=== Section Start ===
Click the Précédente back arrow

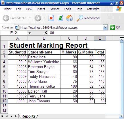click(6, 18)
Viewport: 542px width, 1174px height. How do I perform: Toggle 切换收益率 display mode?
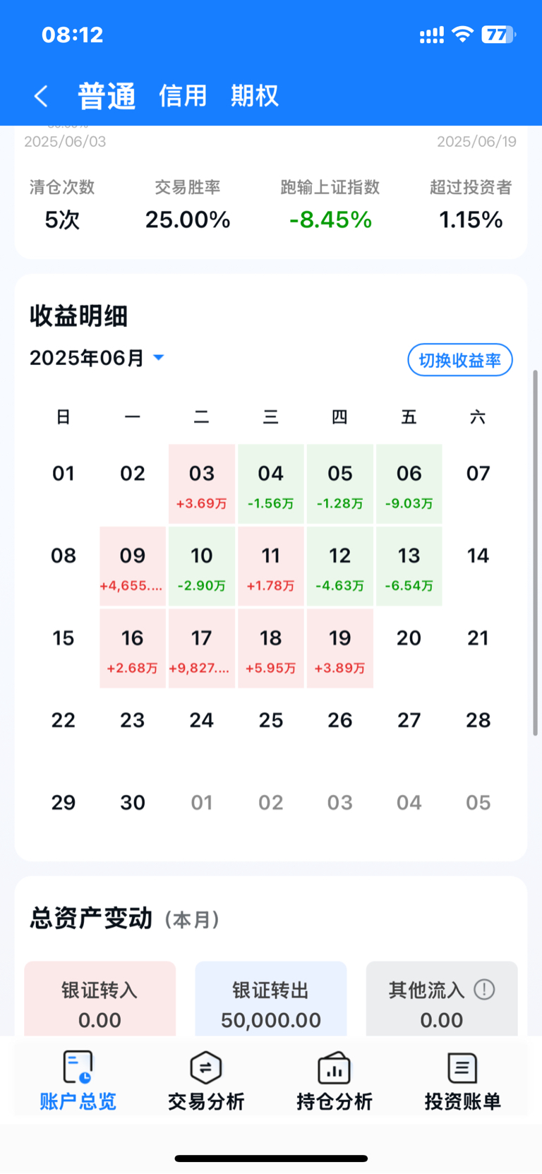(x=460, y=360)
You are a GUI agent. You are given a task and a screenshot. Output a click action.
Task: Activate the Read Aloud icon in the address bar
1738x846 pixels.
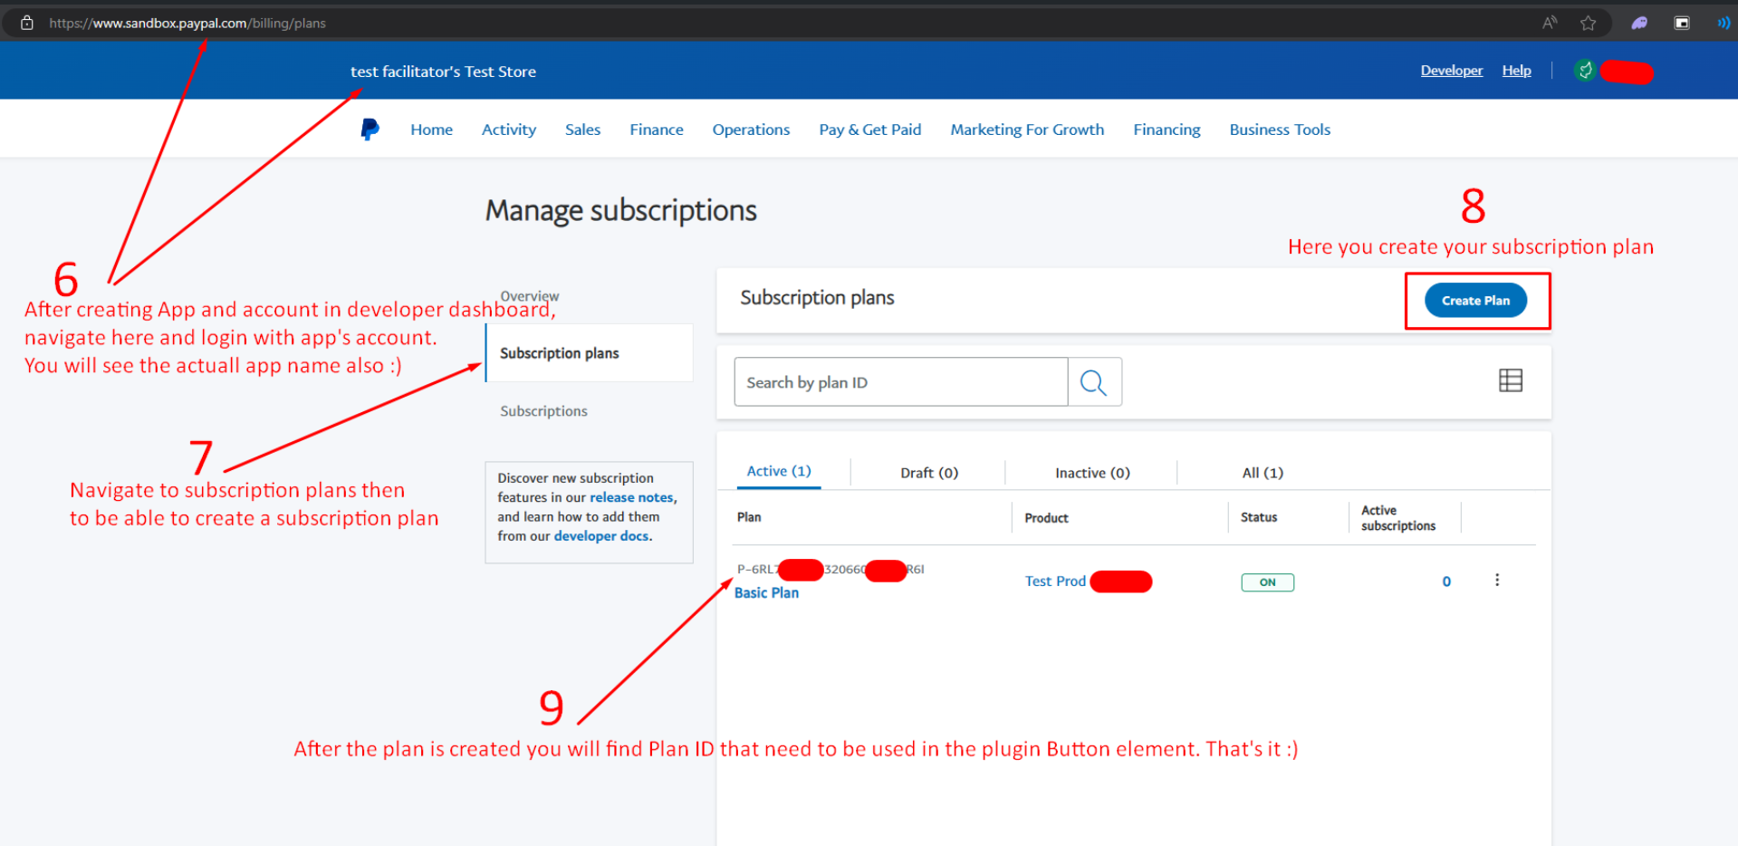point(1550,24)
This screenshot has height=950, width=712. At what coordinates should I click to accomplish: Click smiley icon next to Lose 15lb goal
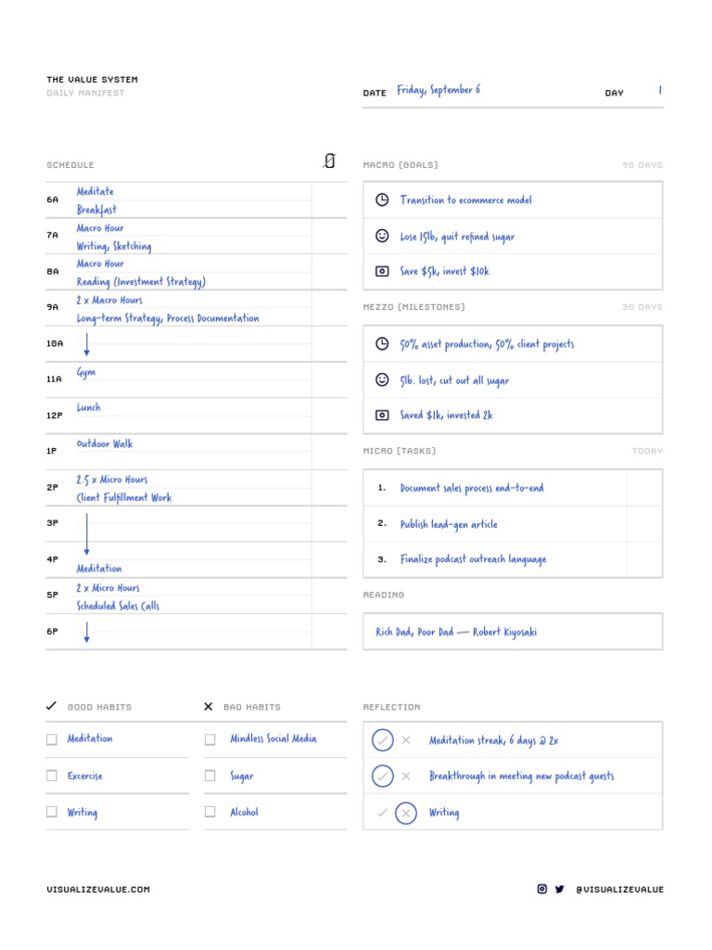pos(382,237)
=== Section End ===
=== Section Start ===
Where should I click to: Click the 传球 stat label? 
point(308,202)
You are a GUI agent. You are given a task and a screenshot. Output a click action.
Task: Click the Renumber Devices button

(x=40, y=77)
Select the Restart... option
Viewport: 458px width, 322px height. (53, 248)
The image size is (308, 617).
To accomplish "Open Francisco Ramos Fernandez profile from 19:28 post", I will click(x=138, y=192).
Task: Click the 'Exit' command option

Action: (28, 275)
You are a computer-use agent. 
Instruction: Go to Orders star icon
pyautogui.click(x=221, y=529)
=== Section End ===
=== Section Start ===
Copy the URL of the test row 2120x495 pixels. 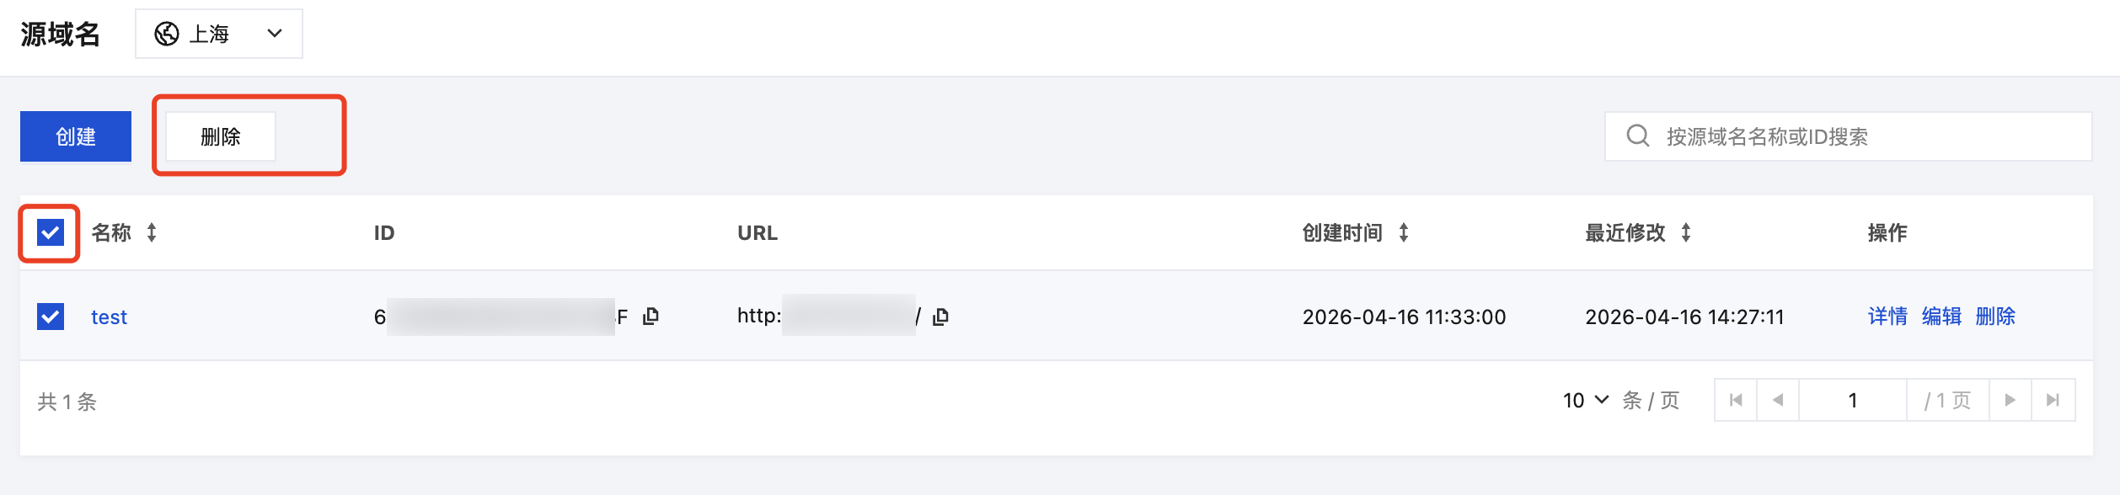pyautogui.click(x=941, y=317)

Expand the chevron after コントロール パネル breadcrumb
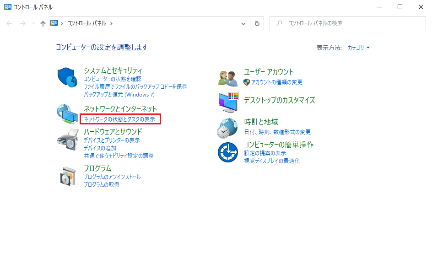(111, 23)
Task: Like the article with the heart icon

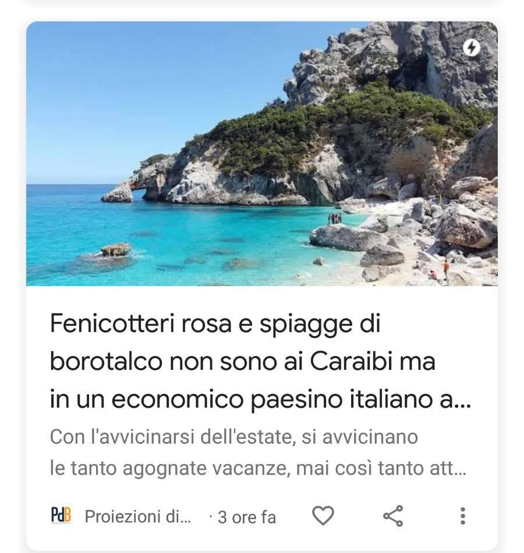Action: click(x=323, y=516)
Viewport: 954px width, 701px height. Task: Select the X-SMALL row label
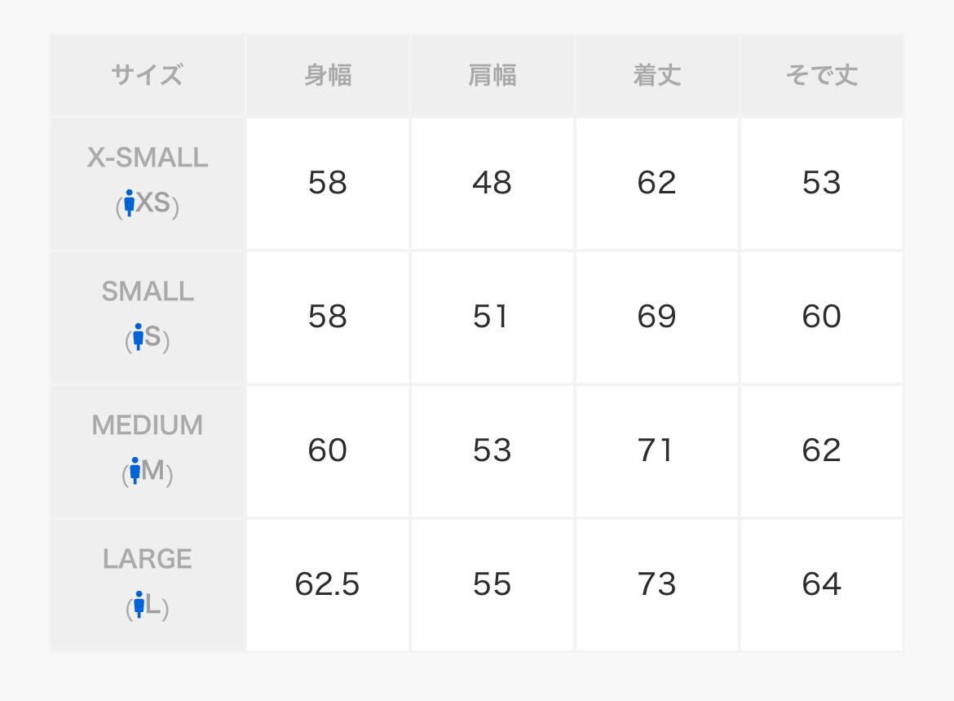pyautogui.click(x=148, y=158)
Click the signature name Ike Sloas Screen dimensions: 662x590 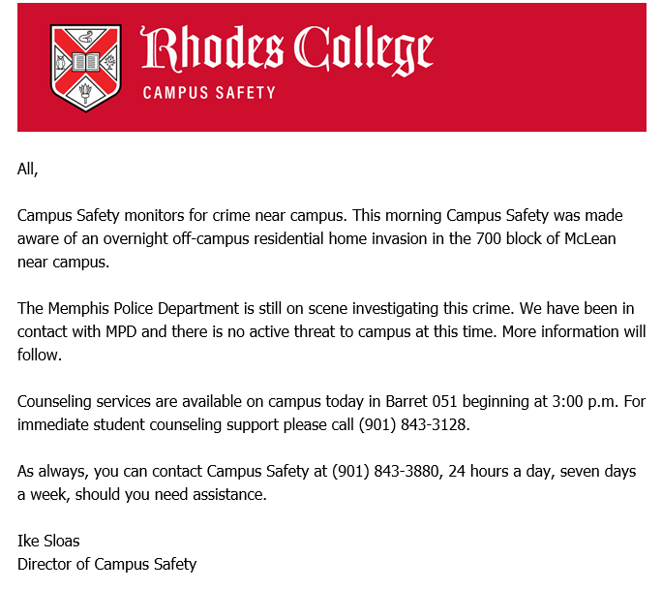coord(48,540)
=== Section End ===
## Work item
Would you output the lines above from the line holding "Click the Précédente back arrow" up to and including the line holding "Task: Activate the", exactly and only those, with no pictures?

## Solution to the problem
Click the Précédente back arrow

click(6, 18)
Viewport: 542px width, 1174px height. How do I perform: Toggle 切换收益率 display mode?
(x=460, y=360)
You are a GUI agent. You are given a task and a screenshot. Output a click action.
Task: Activate the Read Aloud icon in the address bar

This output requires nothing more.